Before his arrest, he’d spent a decade travelling the world to build up markets for Maritime and Quebec potatoes, Dionne said. The farm run by he and his father, Tobique Farms, is in Drummond, N.B.
“It would be nice to have him home by Saturday” when his eldest daughter, Stephanie, 18, graduates from high school, said Dionne. But other than regular consular checks by the Canadian Embassy in Beirut, she’s seen little to give her hope.
The ring rot allegedly in the potatoes shipped to Algeria “is not poisonous to people,” which any agronomist would know, said Joe Brennan, chair of
Potatoes New Brunswick. To jail someone for three months over “a commercial dispute” is “totally out of reason,” he said.
Behind the legal issues, said Brennan, he finds it “extremely frustrating” that not even Tepper’s family can find out what, if anything, is going on behind the scenes for the farmer.
Gillis has appealed to
Justice Minister Rob Nicholson to intervene.
New Brunswick Liberal
Senator Pierrette Ringuette released a stack of documents Tuesday night to support Tepper’s appeal.
A Justice Department letter to Tepper’s lawyers on May 12 said, “Canada will not interfere in the judicial processes of a foreign sovereign state.
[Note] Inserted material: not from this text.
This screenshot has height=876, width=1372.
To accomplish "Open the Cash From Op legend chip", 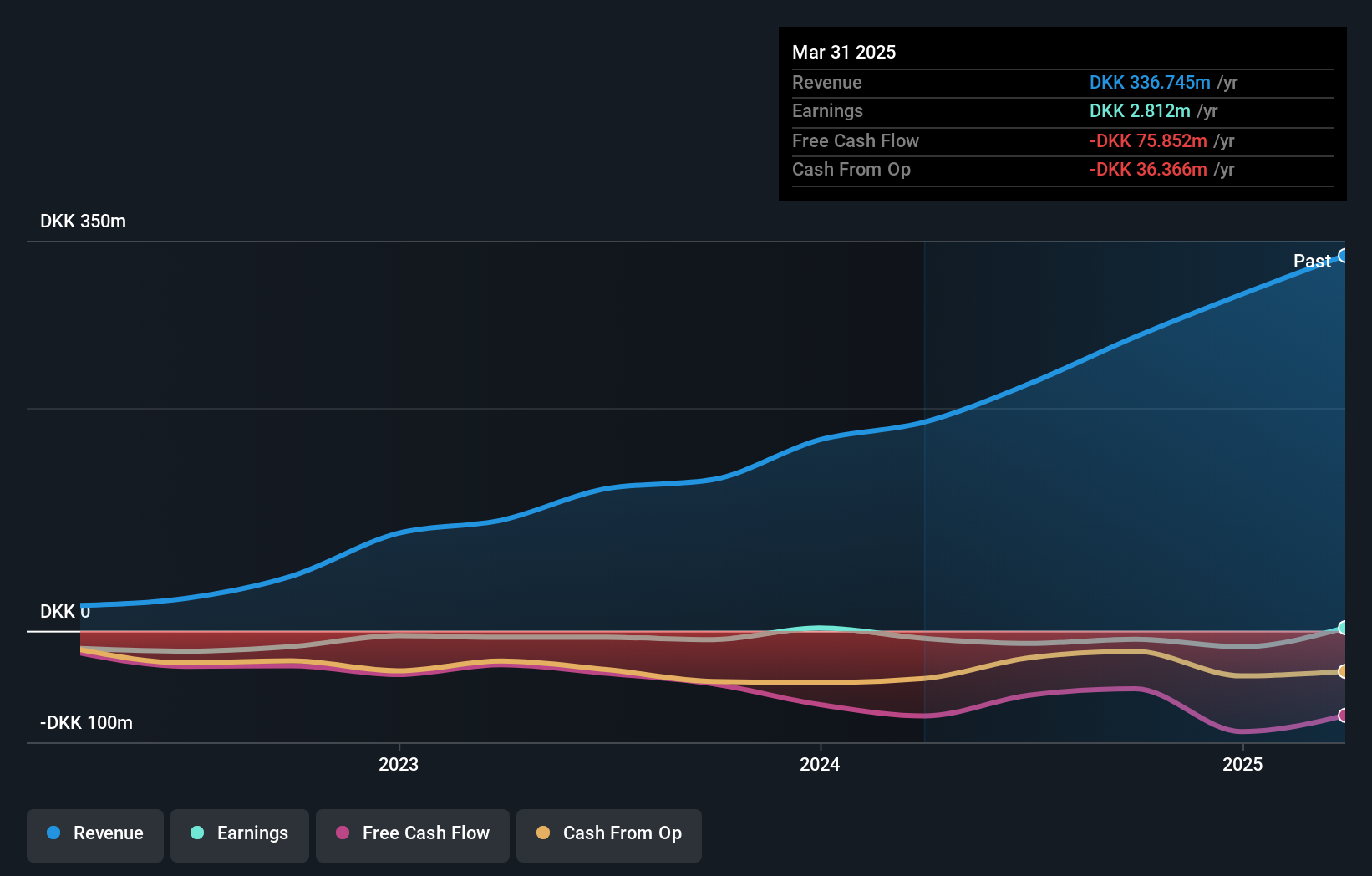I will click(608, 833).
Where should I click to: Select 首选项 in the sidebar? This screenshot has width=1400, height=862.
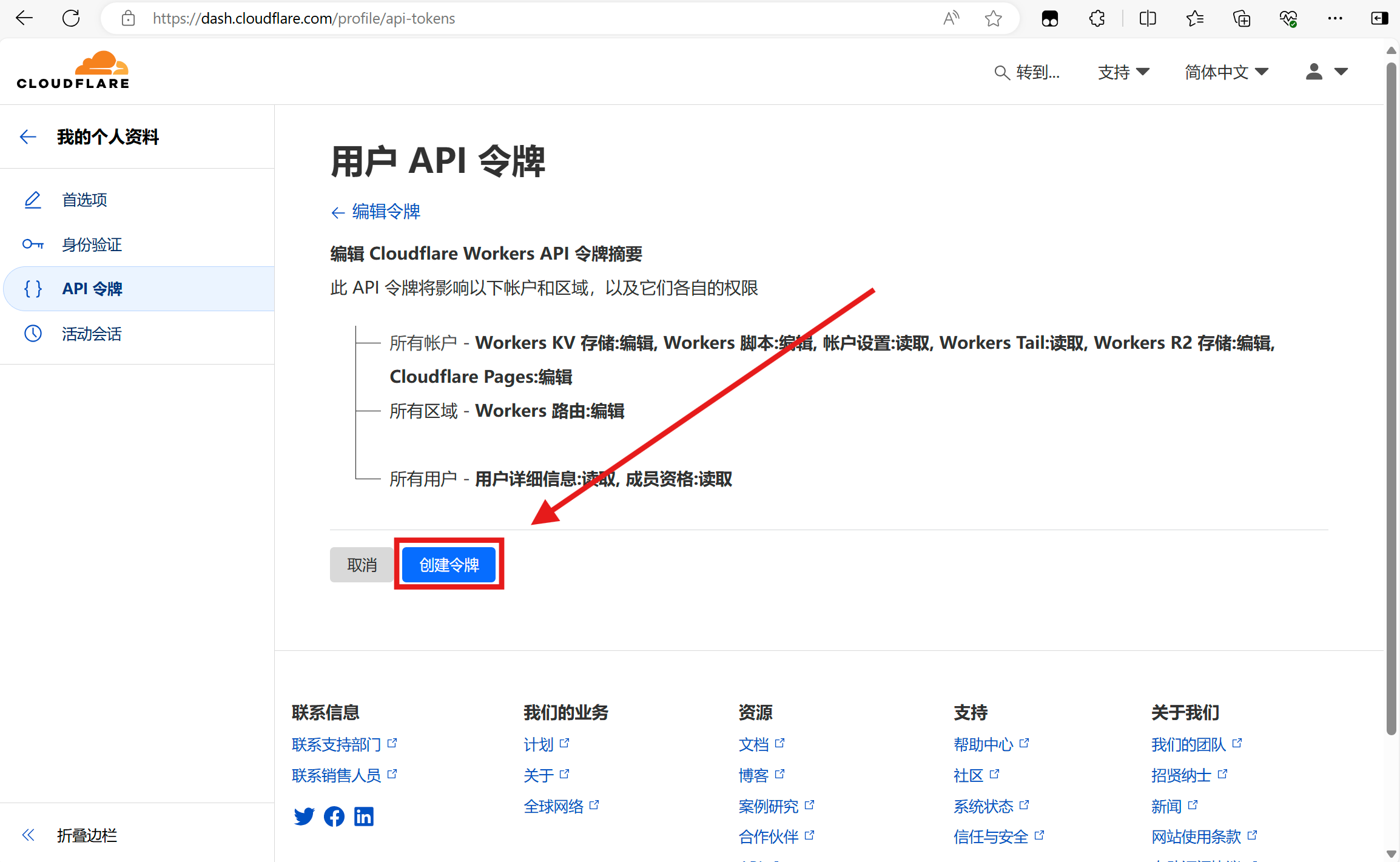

Canada will continue to provide Mr. Tepper with consular assistance.”
Justice officials pointed out that Algeria had asked the RCMP for help as early as September 2008, and Tepper had spoken to Mounties in Grand Falls, N.B., two years ago.
At issue are
Canadian Food Inspection Agency certificates accompanying two shipments of 2,200 tonnes and 1,330 tonnes of PEI potatoes to Algeria. Tepper is accused of forging the certificates to mask safety problems; his lawyers deny that.
When he arrived in Beirut in March, his passport triggered an Interpol “red alert” for his arrest.
Tepper “was travelling as part of a fully funded Canadian envoy to Lebanon tasked with opening up that market to Canadian potato farmers,” lawyer Gillis said in Ottawa Tuesday. “The RCMP knew of the risk to Mr. Tepper and allowed Canadian tax dollars to transport Mr. Tepper toward an almost certain prison term.”